From afa5b7e9eba297f453fb726f16c114755e861335 Mon Sep 17 00:00:00 2001
From: Andrew Yates <andrew.yates@gmail.com>
Date: Mon, 1 Feb 2021 17:06:48 +0100
Subject: [PATCH] Fixes for Pytorch CEDR LR and hgf output (#126)

* Fix Pytorch CEDR with BERT weights
* Fix Pytorch LR schedule after iters/steps change
* Enable TF similarity matrix padding
* Add smart_open dependency
* Change spacy dependency to <3.0
---
 capreolus/reranker/CEDRKNRM.py |  6 +++++-
 capreolus/reranker/common.py   | 11 ++++++-----
 capreolus/trainer/pytorch.py   |  6 ++++--
 docs/reproduction/CEDR-KNRM.md |  7 ++++---
 environment.yml                |  3 ++-
 requirements.txt               |  3 ++-
 setup.py                       |  3 ++-
 7 files changed, 25 insertions(+), 14 deletions(-)

diff --git a/capreolus/reranker/CEDRKNRM.py b/capreolus/reranker/CEDRKNRM.py
index ccec7ef77..503c96b01 100644
--- a/capreolus/reranker/CEDRKNRM.py
+++ b/capreolus/reranker/CEDRKNRM.py
@@ -139,7 +139,11 @@ def forward(self, bert_input, bert_mask, bert_segments):
         bert_segments = bert_segments.view((batch_size * self.num_passages, self.maxseqlen))
 
         # get BERT embeddings (including CLS) for each passage
-        bert_output, all_layer_output = self.bert(bert_input, attention_mask=bert_mask, token_type_ids=bert_segments)
+        # TODO switch to hgf's ModelOutput after bumping tranformers version
+        outputs = self.bert(bert_input, attention_mask=bert_mask, token_type_ids=bert_segments)
+        if self.config["pretrained"].startswith("bert-"):
+            outputs = (outputs[0], outputs[2])
+        bert_output, all_layer_output = outputs
 
         # average CLS embeddings to create the CLS feature
         cls = bert_output[:, 0, :]
diff --git a/capreolus/reranker/common.py b/capreolus/reranker/common.py
index 299d9de43..ab436668c 100644
--- a/capreolus/reranker/common.py
+++ b/capreolus/reranker/common.py
@@ -66,14 +66,13 @@ def new_similarity_matrix_tf(query_embed, doc_embed, query_tok, doc_tok, padding
     batch, qlen, dims = query_embed.shape
     doclen = doc_embed.shape[1]
 
-    # TODO apply mask for use in stuff other than KNRM
     query_embed = tf.reshape(tf.nn.l2_normalize(query_embed, axis=-1), [batch, qlen, 1, dims])

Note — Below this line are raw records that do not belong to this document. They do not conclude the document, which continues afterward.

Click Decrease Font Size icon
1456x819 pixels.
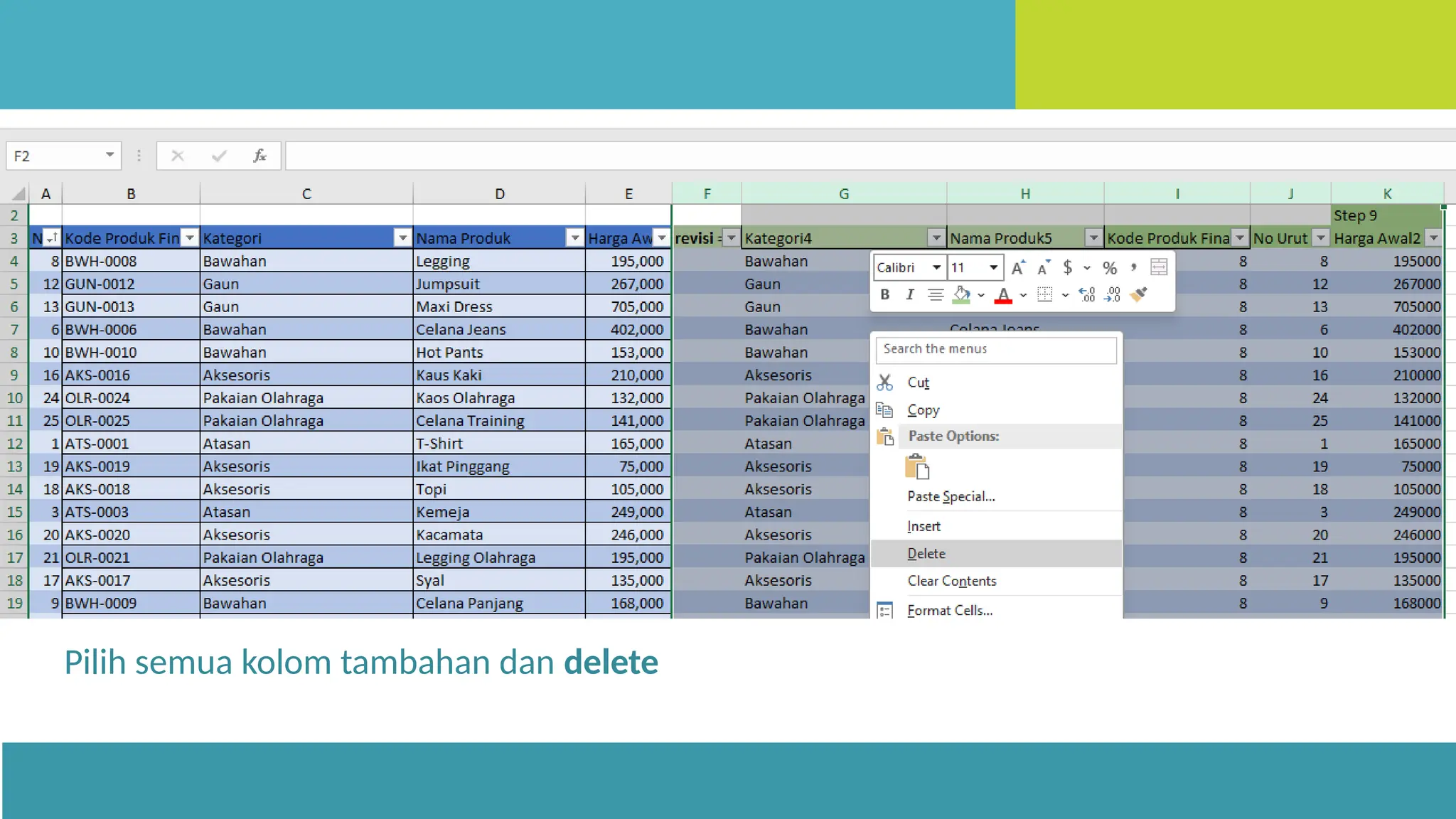(1043, 268)
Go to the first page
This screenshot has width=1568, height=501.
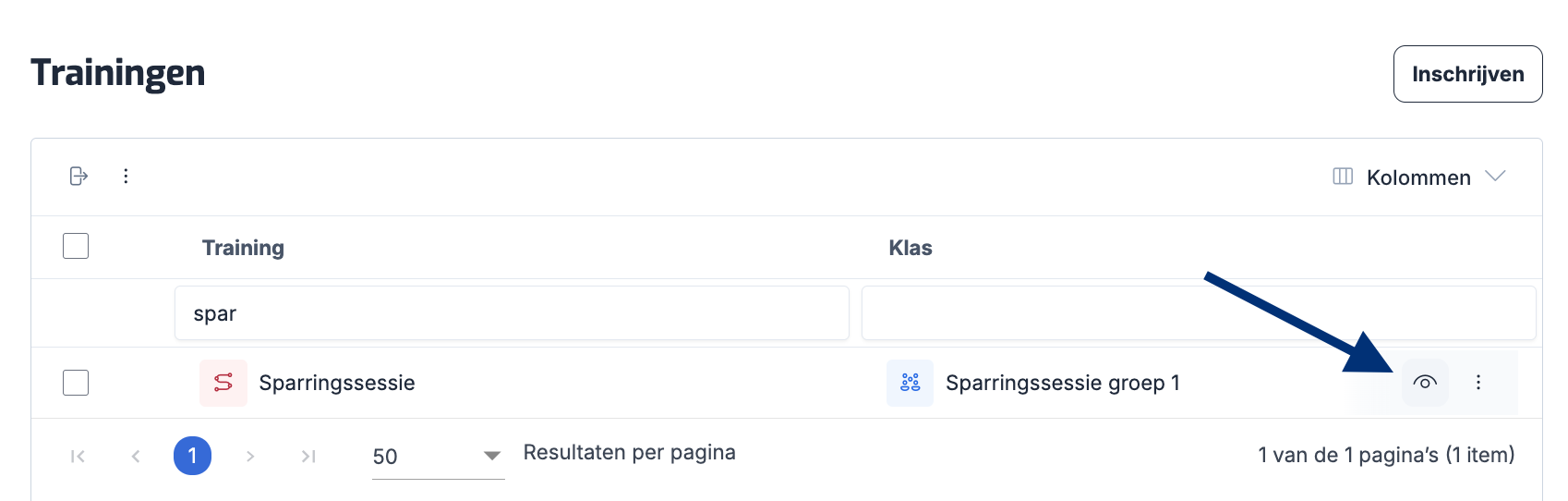pyautogui.click(x=78, y=456)
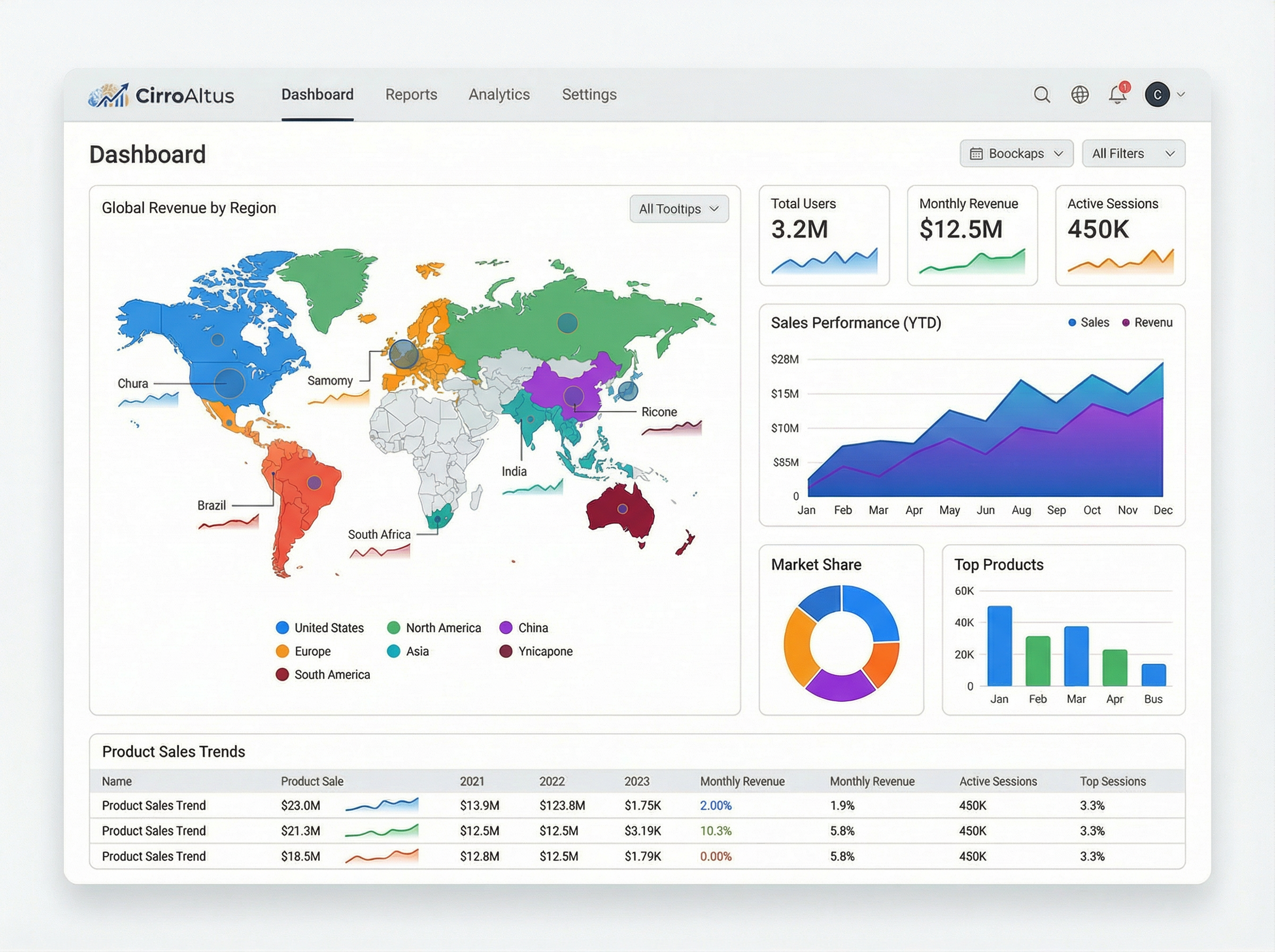This screenshot has height=952, width=1275.
Task: Click the China purple legend swatch
Action: (506, 627)
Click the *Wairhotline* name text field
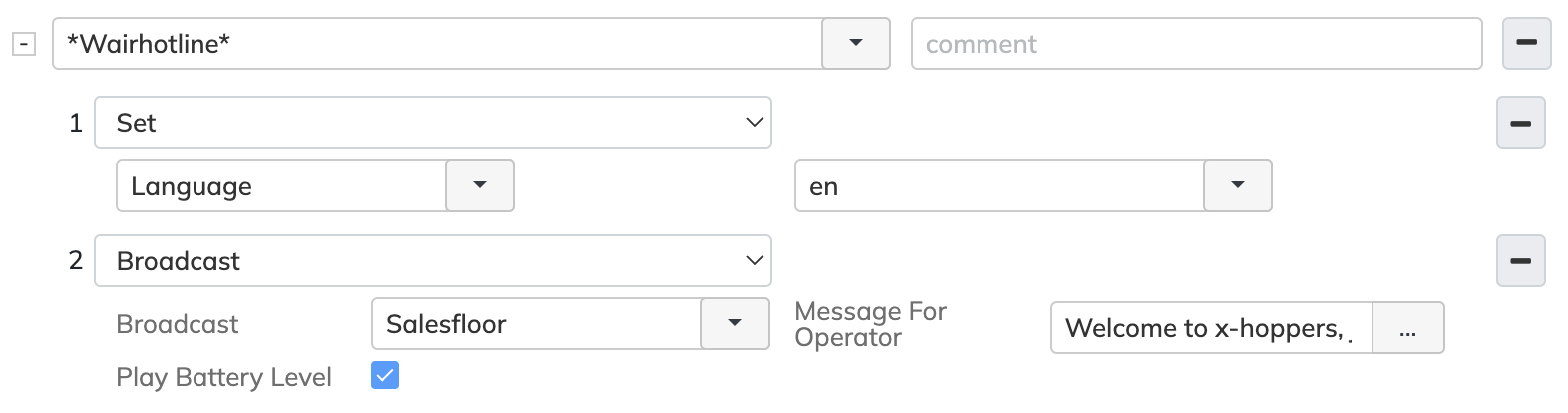Image resolution: width=1568 pixels, height=413 pixels. 437,44
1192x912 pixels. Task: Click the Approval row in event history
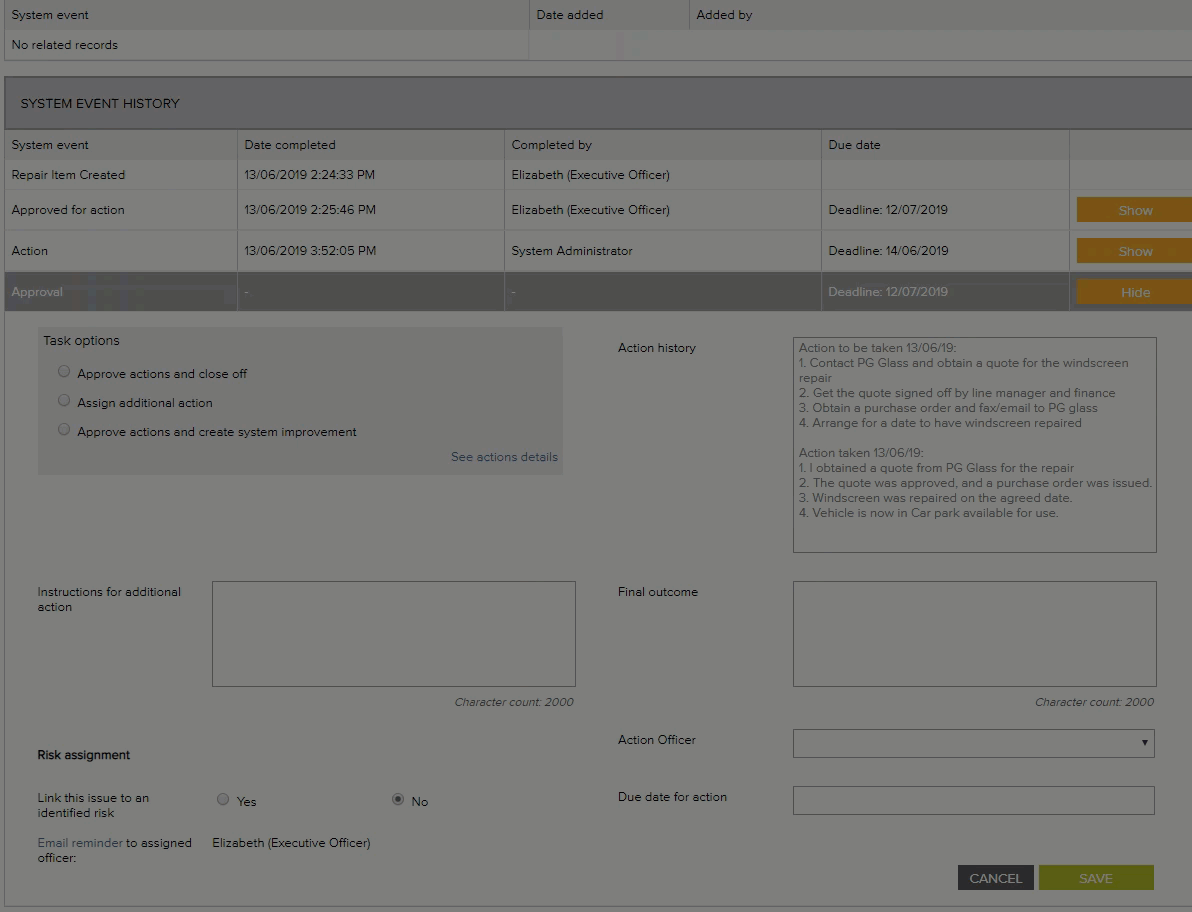(37, 292)
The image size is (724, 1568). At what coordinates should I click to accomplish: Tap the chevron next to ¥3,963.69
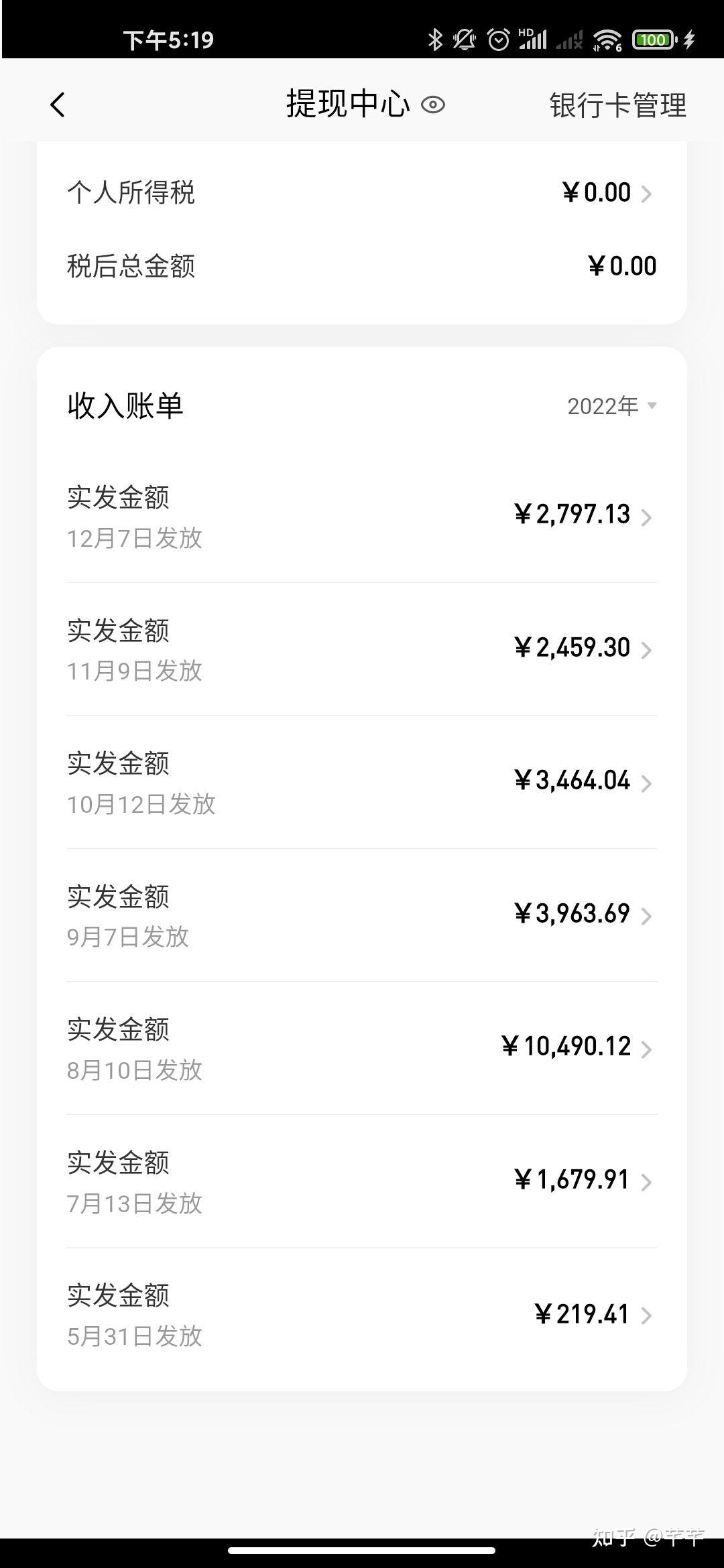tap(646, 916)

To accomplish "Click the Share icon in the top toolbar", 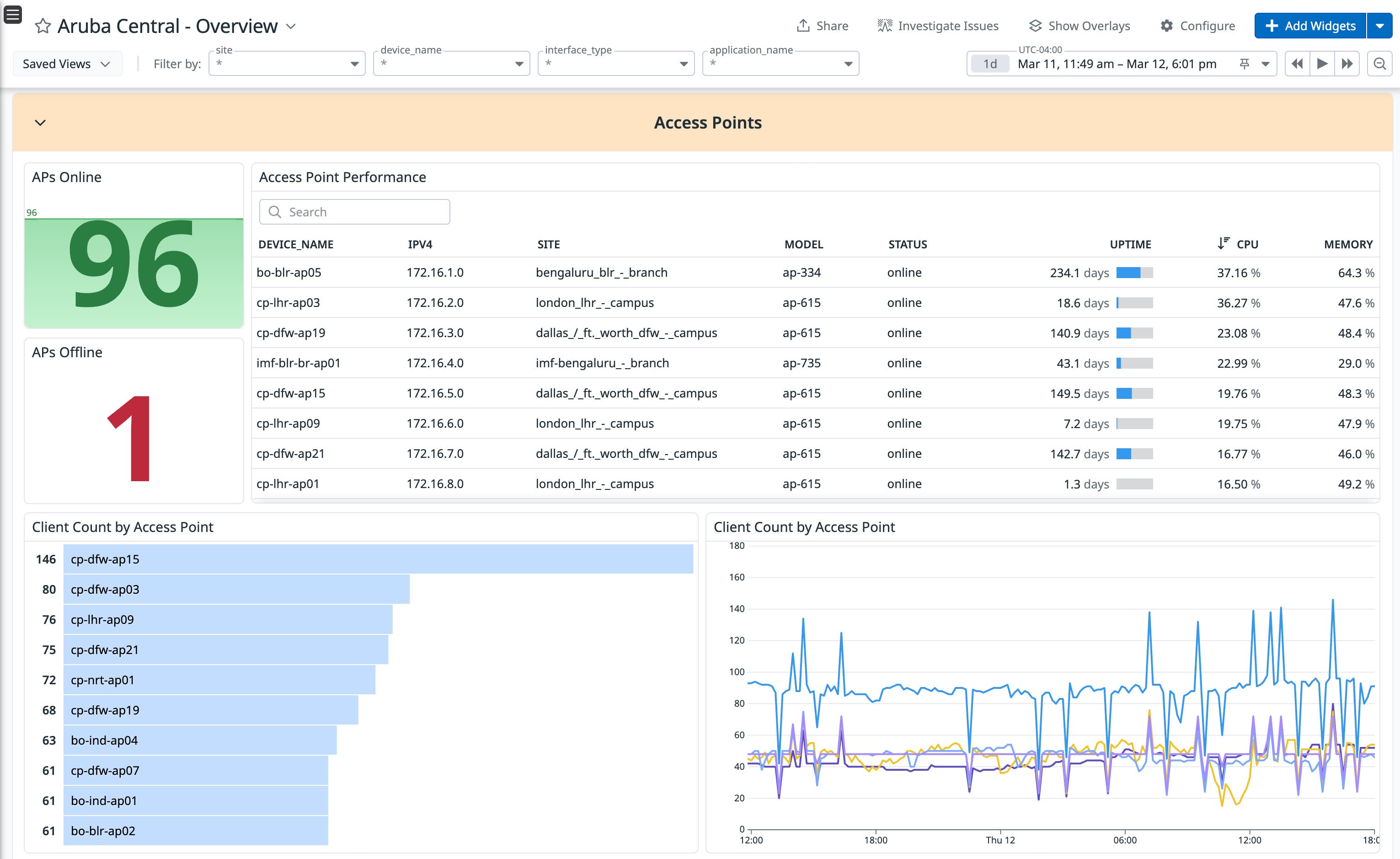I will 803,26.
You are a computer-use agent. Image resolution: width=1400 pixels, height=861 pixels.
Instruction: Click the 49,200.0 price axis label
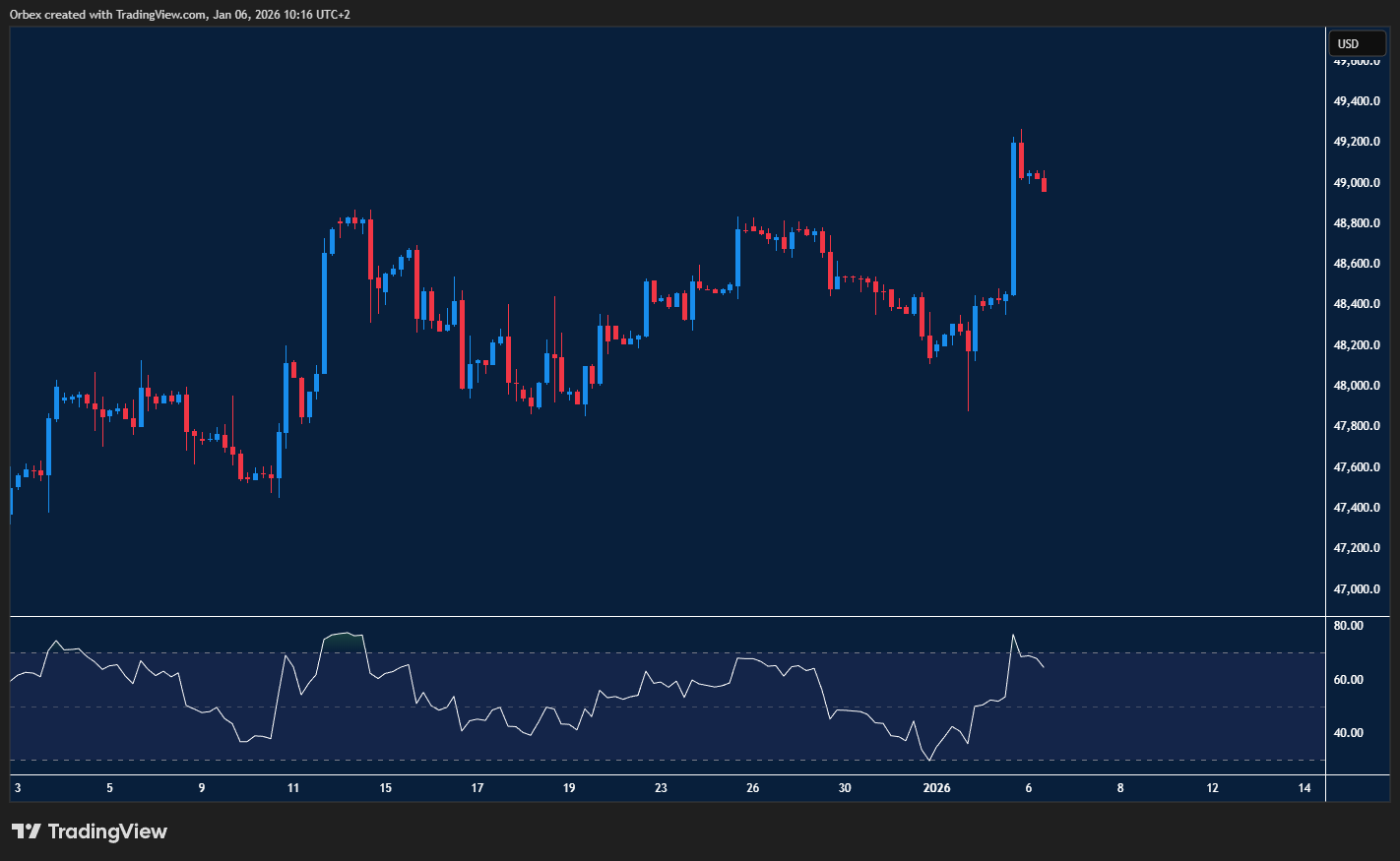click(1355, 141)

-    # query_padding = tf.reshape(tf.cast(query_tok != padding, query_embed.dtype), [batch, qlen, 1, 1])
-    # query_embed = query_embed * query_padding
+    query_padding = tf.reshape(tf.cast(query_tok != padding, query_embed.dtype), [batch, qlen, 1, 1])
+    query_embed = query_embed * query_padding
 
     doc_embed = tf.reshape(tf.nn.l2_normalize(doc_embed, axis=-1), [batch, 1, doclen, dims])
-    # doc_padding = tf.reshape(tf.cast(doc_tok != padding, doc_embed.dtype), [batch, 1, doclen, 1])
-    # doc_embed = doc_embed * doc_padding
+    doc_padding = tf.reshape(tf.cast(doc_tok != padding, doc_embed.dtype), [batch, 1, doclen, 1])
+    doc_embed = doc_embed * doc_padding
 
     simmat = tf.reduce_sum(query_embed * doc_embed, axis=-1, keepdims=True)
     return simmat
@@ -142,6 +141,8 @@ def forward(self, query_tok, doc_tok):
         return simmat
 
 
+# TODO replace this with newer ONIR version?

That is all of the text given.